Given request ->
Reproduce the records from the line containing "The image size is (653, 1024)." through the line containing "click(x=40, y=35)", requests included, shifting each answer coordinate by adding 49 to it. Leave the pictures out.

+++ Dataset rows +++

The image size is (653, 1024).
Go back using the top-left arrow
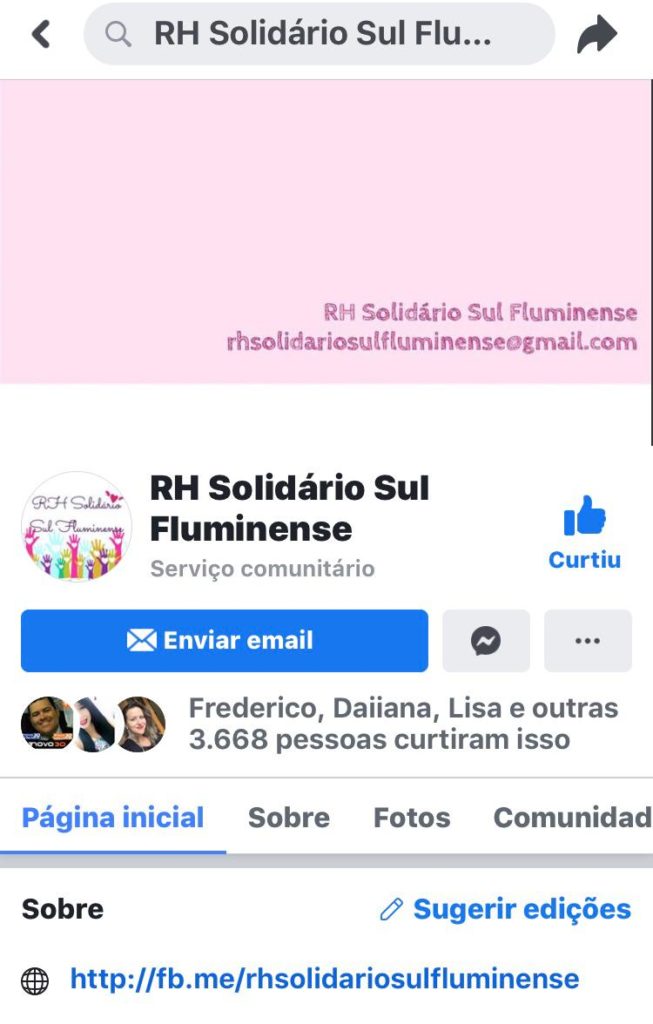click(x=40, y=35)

+++
+++ Dataset rows +++

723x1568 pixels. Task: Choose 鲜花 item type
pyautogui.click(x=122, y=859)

+++

Result ->
The image size is (653, 1024).
Go back using the top-left arrow
click(x=89, y=84)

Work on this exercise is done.